Re: [PATCH 3.2 085/115] veth: don???t modify ip_summed; doing so treats packets with bad checksums as good.

From: Ben Greear
Date: Fri May 13 2016 - 12:57:27 EST


Mr Miller:

How do you feel about a new socket-option to allow a socket to
request the old veth behaviour?

Thanks,
Ben

On 04/30/2016 10:30 PM, Willy Tarreau wrote:
On Sat, Apr 30, 2016 at 03:43:51PM -0700, Ben Greear wrote:
On 04/30/2016 03:01 PM, Vijay Pandurangan wrote:
Consider:

- App A sends out corrupt packets 50% of the time and discards inbound data.
(...)
How can you make a generic app C know how to do this? The path could be,
for instance:

eth0 <-> user-space-A <-> vethA <-> vethB <-> { kernel routing logic } <-> vethC <-> vethD <-> appC

There are no sockets on vethB, but it does need to have special behaviour to elide
csums. Even if appC is hacked to know how to twiddle some thing on it's veth port,
mucking with vethD will have no effect on vethB.

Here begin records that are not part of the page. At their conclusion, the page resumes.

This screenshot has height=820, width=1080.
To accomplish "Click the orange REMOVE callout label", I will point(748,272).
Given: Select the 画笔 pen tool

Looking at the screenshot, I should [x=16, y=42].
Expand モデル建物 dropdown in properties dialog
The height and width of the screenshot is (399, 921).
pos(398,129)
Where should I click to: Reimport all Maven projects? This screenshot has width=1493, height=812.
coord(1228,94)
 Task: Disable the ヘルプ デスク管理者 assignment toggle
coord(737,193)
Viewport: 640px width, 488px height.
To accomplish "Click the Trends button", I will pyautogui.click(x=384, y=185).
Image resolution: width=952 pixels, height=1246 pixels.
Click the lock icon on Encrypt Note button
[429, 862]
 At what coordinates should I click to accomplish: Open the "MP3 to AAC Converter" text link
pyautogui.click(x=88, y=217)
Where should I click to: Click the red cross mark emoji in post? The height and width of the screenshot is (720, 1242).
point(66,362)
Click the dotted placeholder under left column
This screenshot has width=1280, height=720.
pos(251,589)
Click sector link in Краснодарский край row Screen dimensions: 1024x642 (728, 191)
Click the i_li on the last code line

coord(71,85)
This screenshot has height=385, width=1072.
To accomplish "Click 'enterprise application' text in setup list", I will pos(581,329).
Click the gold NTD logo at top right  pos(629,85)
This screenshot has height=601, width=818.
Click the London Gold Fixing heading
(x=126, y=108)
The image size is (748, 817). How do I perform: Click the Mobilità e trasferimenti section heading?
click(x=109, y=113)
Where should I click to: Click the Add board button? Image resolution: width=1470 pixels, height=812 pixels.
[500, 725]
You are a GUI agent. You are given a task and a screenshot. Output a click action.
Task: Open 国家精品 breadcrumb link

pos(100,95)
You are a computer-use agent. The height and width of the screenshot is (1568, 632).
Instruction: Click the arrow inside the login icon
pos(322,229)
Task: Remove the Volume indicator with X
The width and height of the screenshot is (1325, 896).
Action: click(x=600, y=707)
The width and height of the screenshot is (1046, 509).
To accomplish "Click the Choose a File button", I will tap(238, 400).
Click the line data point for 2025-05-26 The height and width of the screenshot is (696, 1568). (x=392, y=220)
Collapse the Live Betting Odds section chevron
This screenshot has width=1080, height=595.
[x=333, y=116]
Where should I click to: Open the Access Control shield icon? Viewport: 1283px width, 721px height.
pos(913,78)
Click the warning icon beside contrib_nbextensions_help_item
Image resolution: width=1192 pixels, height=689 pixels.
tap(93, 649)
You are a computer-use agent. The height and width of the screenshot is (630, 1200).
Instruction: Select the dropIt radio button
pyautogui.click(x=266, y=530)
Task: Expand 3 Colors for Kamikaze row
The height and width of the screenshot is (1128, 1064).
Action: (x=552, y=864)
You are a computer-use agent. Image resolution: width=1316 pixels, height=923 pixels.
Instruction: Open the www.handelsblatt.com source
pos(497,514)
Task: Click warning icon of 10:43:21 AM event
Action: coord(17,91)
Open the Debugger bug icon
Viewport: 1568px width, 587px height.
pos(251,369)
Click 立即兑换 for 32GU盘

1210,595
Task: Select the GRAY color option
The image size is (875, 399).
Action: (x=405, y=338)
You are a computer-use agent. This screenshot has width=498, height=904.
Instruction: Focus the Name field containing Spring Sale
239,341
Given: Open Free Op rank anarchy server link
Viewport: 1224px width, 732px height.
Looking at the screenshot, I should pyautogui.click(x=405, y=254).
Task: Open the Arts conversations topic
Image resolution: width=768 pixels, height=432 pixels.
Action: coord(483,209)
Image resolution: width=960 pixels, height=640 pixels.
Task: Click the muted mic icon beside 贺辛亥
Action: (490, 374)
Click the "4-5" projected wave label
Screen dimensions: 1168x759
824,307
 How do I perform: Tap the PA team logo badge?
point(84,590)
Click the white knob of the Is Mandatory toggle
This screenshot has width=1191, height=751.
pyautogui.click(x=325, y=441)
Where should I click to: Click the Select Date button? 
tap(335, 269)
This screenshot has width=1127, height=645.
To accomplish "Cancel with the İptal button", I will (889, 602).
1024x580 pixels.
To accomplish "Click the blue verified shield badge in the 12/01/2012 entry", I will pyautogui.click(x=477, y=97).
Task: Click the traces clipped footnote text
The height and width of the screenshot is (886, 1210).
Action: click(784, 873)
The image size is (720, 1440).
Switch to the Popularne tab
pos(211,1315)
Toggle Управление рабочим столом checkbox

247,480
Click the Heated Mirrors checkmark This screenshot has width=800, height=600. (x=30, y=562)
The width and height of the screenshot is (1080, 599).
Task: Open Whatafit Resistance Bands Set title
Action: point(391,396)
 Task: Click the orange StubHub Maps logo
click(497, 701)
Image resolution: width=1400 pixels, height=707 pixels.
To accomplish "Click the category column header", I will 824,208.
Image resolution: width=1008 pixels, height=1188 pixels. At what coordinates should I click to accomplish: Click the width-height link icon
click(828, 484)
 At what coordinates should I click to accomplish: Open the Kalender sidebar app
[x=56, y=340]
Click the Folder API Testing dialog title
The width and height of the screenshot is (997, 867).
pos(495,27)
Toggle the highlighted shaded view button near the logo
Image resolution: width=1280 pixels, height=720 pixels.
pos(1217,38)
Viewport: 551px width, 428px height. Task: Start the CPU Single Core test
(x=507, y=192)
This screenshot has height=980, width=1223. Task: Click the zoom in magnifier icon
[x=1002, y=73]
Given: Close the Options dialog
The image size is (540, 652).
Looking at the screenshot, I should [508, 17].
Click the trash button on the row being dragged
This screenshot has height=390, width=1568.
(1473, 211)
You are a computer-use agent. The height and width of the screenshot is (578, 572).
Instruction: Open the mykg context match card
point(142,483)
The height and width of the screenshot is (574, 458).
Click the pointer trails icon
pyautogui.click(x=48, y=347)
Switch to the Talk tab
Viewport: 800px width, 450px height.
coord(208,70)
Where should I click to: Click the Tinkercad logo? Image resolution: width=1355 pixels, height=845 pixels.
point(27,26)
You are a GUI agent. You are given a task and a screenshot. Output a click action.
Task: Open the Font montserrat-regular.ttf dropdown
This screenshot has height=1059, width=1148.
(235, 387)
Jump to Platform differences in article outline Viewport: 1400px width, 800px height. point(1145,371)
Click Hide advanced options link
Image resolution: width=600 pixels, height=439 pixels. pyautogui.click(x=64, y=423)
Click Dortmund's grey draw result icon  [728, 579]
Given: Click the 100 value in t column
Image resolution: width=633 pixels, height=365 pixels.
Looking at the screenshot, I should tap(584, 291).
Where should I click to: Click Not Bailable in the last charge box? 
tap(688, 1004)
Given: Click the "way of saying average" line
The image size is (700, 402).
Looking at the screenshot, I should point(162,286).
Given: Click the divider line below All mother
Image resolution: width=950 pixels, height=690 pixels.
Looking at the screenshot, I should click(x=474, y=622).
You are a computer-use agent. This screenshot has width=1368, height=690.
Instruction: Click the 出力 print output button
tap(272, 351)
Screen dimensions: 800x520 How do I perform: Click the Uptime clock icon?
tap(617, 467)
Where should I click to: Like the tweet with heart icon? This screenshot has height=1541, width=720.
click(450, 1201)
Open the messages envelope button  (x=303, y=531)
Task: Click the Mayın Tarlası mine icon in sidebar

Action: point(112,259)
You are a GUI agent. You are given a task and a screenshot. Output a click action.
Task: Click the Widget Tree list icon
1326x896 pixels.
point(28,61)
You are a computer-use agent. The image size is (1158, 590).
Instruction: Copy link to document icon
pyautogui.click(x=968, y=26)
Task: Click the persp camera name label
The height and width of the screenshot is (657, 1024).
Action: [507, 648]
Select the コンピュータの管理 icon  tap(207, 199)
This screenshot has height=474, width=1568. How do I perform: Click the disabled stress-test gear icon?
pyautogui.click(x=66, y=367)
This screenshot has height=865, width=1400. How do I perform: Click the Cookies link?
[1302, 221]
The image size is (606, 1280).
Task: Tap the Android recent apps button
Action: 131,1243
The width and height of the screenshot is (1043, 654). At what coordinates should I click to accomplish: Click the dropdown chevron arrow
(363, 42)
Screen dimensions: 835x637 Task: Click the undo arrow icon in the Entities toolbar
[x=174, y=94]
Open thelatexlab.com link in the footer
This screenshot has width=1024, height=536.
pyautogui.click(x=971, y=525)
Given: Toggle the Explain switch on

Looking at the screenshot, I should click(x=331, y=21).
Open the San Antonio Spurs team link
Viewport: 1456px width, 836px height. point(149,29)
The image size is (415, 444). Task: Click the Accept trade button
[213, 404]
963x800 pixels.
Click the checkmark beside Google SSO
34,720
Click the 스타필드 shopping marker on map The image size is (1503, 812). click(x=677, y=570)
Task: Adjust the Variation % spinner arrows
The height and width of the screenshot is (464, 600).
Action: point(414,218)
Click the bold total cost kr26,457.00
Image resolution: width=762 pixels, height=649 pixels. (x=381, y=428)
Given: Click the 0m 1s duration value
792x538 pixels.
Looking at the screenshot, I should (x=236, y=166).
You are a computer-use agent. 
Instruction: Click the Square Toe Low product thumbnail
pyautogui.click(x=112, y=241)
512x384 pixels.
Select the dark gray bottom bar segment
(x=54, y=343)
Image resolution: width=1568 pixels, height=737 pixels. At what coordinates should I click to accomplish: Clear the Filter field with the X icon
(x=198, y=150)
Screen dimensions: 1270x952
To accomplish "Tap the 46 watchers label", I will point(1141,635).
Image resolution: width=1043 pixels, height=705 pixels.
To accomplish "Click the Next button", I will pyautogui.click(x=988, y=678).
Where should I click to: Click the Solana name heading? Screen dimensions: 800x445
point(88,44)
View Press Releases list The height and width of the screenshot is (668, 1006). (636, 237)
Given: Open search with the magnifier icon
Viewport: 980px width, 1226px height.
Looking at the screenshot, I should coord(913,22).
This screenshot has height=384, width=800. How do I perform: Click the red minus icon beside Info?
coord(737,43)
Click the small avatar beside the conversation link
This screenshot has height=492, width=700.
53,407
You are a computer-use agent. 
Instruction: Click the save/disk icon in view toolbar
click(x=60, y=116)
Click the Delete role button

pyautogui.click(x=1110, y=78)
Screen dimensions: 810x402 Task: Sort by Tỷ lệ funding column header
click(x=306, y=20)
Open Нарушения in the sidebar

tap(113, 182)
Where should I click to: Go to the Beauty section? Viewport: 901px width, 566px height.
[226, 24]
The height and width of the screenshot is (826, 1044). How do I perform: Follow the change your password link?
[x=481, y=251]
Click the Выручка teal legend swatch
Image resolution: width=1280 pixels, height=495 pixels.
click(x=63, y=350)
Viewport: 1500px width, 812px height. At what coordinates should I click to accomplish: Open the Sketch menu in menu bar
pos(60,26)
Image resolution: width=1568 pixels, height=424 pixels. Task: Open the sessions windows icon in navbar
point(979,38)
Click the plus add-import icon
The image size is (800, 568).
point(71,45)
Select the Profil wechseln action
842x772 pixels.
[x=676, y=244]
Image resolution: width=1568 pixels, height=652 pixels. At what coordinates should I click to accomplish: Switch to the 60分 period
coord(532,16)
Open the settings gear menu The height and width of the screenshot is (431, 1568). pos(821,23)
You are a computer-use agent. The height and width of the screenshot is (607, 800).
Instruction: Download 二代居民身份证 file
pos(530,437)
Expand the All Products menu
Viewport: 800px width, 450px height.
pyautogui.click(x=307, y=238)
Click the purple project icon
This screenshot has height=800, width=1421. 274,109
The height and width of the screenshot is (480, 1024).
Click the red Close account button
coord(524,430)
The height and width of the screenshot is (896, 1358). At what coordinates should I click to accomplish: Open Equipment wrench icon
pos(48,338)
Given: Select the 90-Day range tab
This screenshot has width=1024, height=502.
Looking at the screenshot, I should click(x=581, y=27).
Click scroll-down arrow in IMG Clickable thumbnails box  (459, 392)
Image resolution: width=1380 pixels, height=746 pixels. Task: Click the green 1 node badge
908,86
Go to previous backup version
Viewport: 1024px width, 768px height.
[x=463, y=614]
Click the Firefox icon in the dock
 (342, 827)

With regard to your example above, why would A corrupt packets? My guess:

1) It has bugs (so, fix the bugs, it could equally create incorrect data with proper checksums,
so just enabling checksumming adds no useful protection.)

I agree with Ben here, what he needs is the ability for userspace to be
trusted when *forwarding* a packet. Ideally you'd only want to receive
the csum status per packet on the packet socket and pass the same value
on the vethA interface, with this status being kept when the packet
reaches vethB.

If A purposely corrupts packet, it's A's problem. It's similar to designing
a NIC which intentionally corrupts packets and reports "checksum good".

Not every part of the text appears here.